En 1996, l’écrivain ukrainien de langue russe Andreï Kourkov publiait son roman Le pingouin[2]qui raconte l’histoire à Kiev, après la fin du régime communiste, de Victor un journaliste chargé des nécrologies dans un journal local, qui avait adopté Micha un pingouin affamé du zoo en faillite. Le volatil vivait dans sa baignoire pendant que Victor découvrait peu à peu que ses textes de commande désignaient des personnages haut placées assassinés après la publication du journal. « Micha, le pingouin, se promenait dans le couloir sombre, cognant de temps à autre à la porte fermée de la cuisine. Victor finit par se sentir coupable et lui ouvrit. Il s'arrêta près de la table. Haut de presque un mètre, il parvenait à embrasser des yeux tout ce qui s'y trouvait. Il fixa d'abord la tasse de thé, puis Victor, qu'il examina d'un regard pénétrant, comme un fonctionnaire du Parti bien aguerri. Victor eut envie de lui faire plaisir. Il alla lui préparer un bain froid. Le bruit de l'eau fit immédiatement accourir le pingouin, qui s'appuya au rebord de la baignoire, bascula et plongea sans attendre qu'elle soit pleine ». Sous la forme d’un conte pour enfant, le roman montre un monde post-soviétique, désorienté, où les plus forts dominent. Finalement Victor restera lucide grâce à son nouveau compagnon.
Plus que tous les experts de circonstance en géostratégie qui défilent sur nos plateaux télés comme autant d’épidémiologues de fortune en période de COVID, ces deux textes issus d’une ville qui s’apprête à un nouveau martyr nous disent l’absurdité d’un monde de plus en plus incertain.
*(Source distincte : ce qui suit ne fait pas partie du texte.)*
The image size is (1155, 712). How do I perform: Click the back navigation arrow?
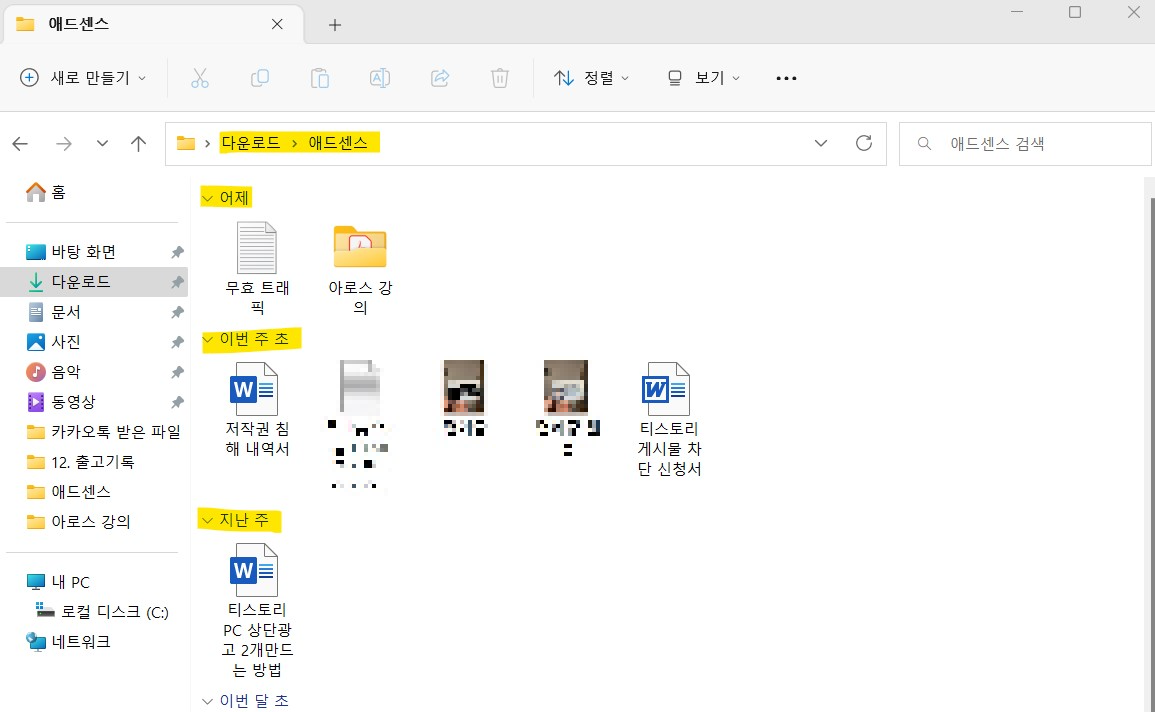pos(20,143)
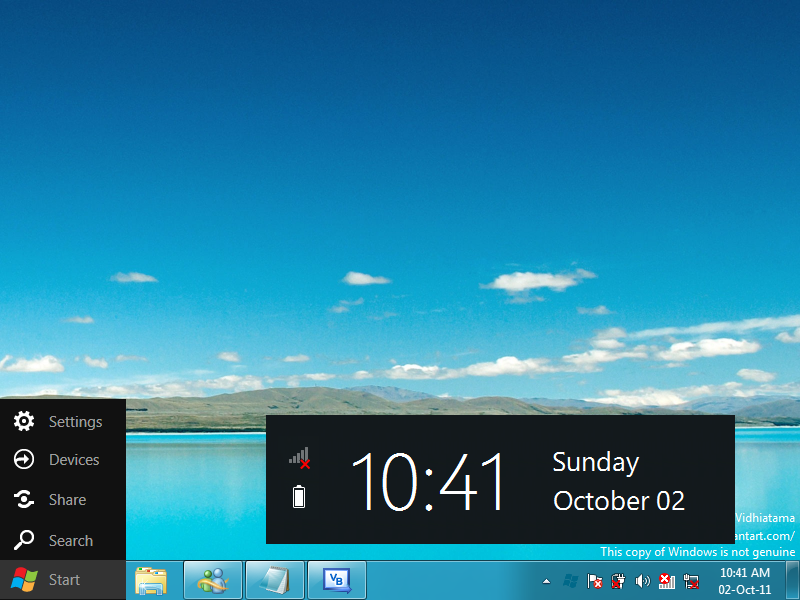
Task: Click the Settings gear icon in side panel
Action: coord(24,421)
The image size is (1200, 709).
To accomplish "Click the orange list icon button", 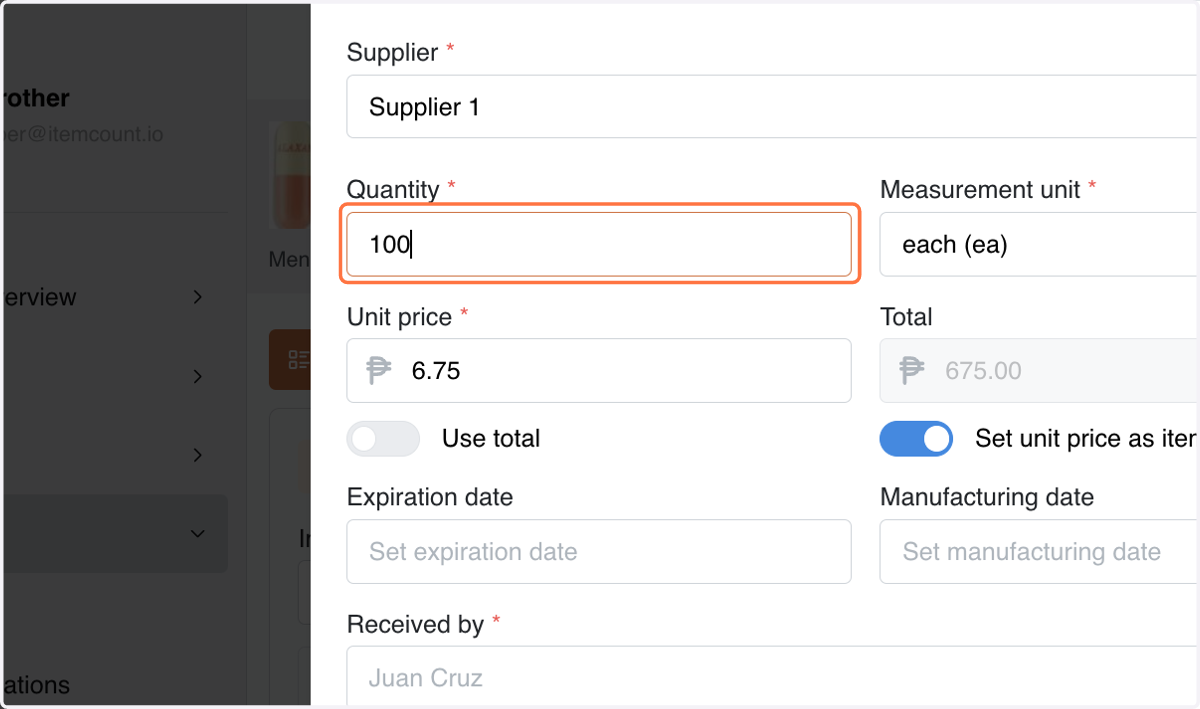I will coord(290,360).
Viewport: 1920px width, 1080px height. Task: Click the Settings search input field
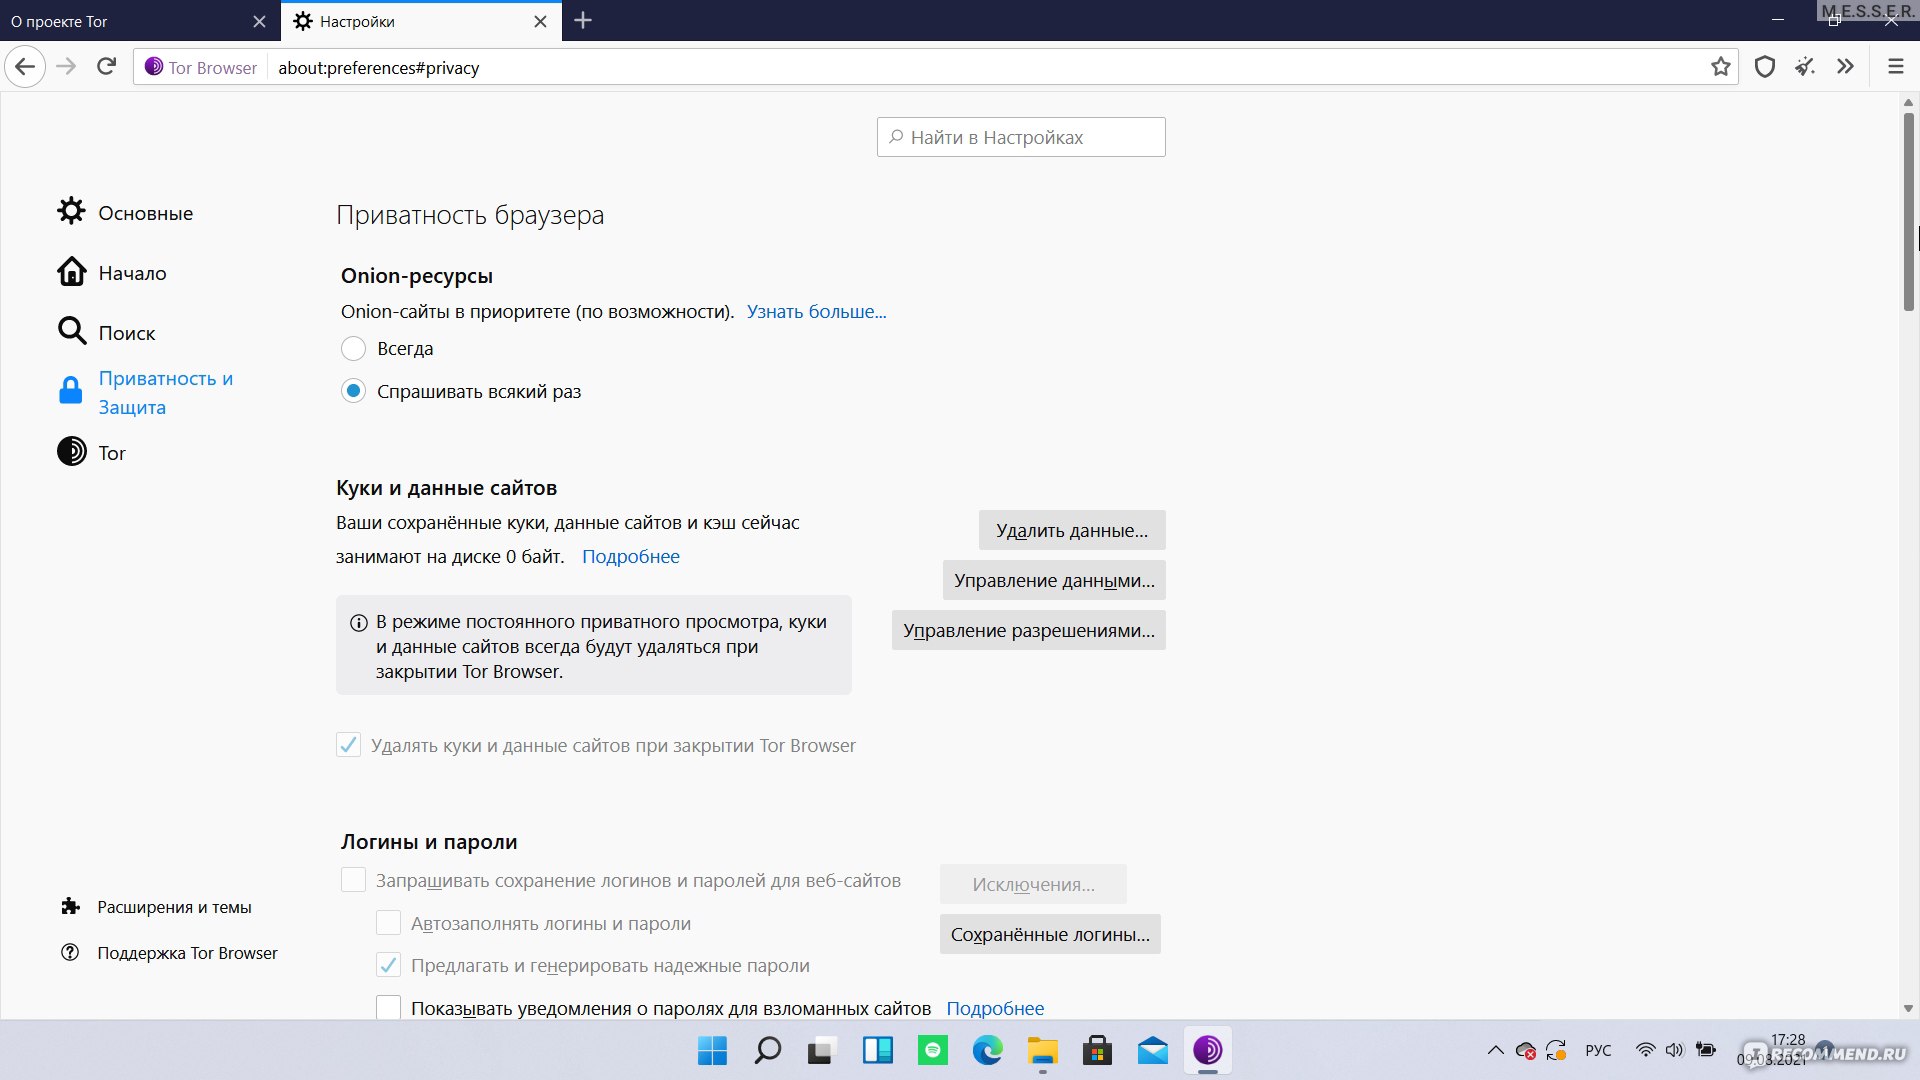[1022, 136]
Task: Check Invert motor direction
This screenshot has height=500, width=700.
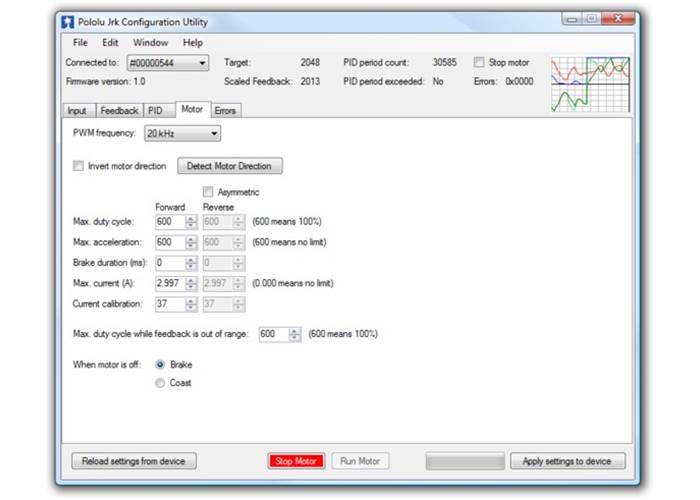Action: [x=79, y=166]
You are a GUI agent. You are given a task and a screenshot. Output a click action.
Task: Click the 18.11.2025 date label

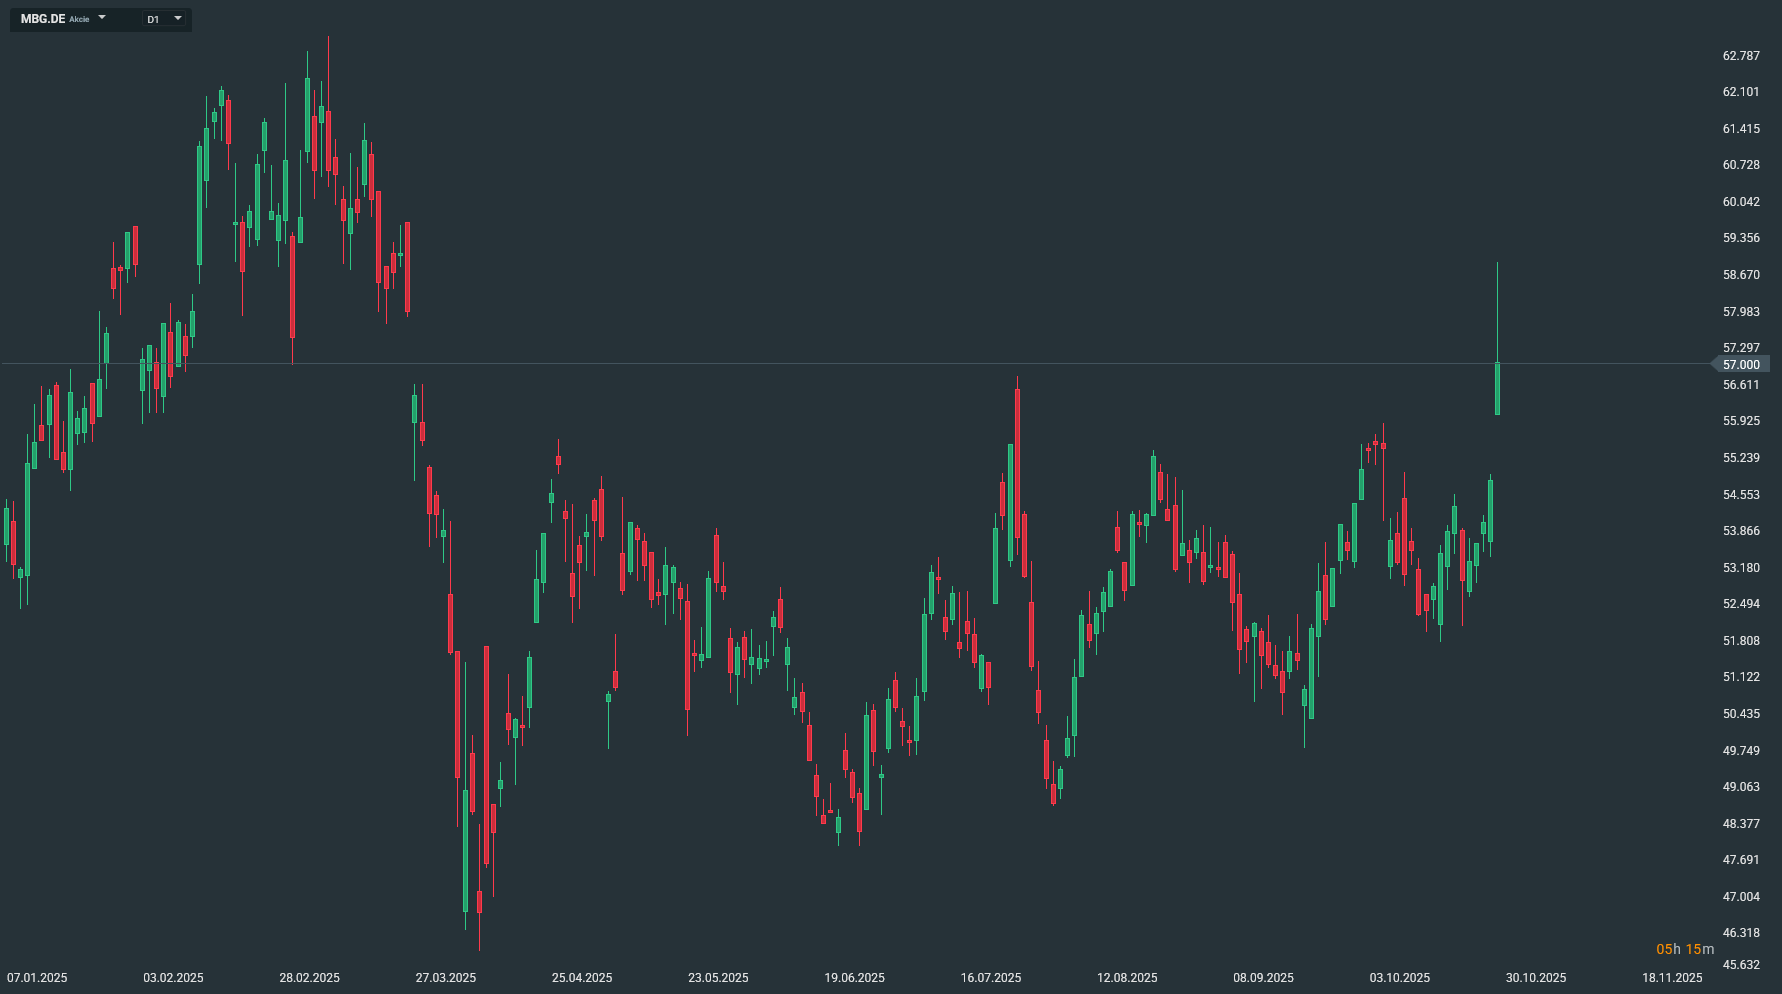(1672, 978)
C’est l’une des forces de la littérature. Au bout de sa folie, Poutine détruira-t-il Kiev ? Laissons les derniers mots à Boulgakov. « Simplement, la neige fondra, la verte herbe ukrainienne sortira et flottera comme une chevelure sur la terre... les épis splendides mûriront... l'air brûlant vibrera sur les champs, et toute trace de sang aura disparu. Le sang ne coûte pas cher sur les terres rouges, et personne ne le rachètera.Personne »
[1]Mikhaïl Boulgakov. La garde blanche. 1926. En français Pocket 1995
[2]Andreï Kourkov. Le pingouin. Poche 1996.